WHAT TO PRODUCE — Show every line below where "agent" can be found.

* * * *

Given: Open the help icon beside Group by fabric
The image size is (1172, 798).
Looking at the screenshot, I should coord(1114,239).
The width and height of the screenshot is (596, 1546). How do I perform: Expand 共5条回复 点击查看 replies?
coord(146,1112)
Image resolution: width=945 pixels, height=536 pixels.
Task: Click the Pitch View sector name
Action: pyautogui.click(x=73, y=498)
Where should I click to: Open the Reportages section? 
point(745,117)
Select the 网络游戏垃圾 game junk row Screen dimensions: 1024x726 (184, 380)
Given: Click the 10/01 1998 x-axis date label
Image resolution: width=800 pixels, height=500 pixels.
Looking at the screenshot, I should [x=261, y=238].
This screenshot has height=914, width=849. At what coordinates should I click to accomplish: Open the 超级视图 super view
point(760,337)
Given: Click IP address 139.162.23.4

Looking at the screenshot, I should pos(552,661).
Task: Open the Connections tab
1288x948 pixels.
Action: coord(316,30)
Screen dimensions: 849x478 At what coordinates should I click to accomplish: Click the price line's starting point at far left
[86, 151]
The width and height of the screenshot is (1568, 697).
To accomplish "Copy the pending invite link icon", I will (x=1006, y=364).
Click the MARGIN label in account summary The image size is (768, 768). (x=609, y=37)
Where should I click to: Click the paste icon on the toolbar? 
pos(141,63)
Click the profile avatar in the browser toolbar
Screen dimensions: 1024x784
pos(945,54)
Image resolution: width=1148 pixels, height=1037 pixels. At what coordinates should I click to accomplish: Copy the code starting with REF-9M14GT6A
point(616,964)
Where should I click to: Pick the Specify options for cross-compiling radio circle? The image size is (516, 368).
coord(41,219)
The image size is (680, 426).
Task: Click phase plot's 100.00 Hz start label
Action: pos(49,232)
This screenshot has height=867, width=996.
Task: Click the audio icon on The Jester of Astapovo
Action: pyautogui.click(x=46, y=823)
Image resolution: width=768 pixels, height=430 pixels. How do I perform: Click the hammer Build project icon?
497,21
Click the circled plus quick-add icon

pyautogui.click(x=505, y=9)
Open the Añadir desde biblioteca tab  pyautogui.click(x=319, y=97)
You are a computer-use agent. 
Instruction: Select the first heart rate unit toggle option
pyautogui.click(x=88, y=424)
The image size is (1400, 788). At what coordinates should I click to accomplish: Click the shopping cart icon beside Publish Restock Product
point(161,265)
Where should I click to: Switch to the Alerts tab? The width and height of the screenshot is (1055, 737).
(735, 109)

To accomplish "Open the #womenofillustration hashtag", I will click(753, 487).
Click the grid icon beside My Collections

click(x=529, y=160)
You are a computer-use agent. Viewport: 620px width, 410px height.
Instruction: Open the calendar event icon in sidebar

* * * *

TASK SOLUTION —
You are a computer-use agent. 
You are a computer-use agent. Viewport: 620px width, 410px height.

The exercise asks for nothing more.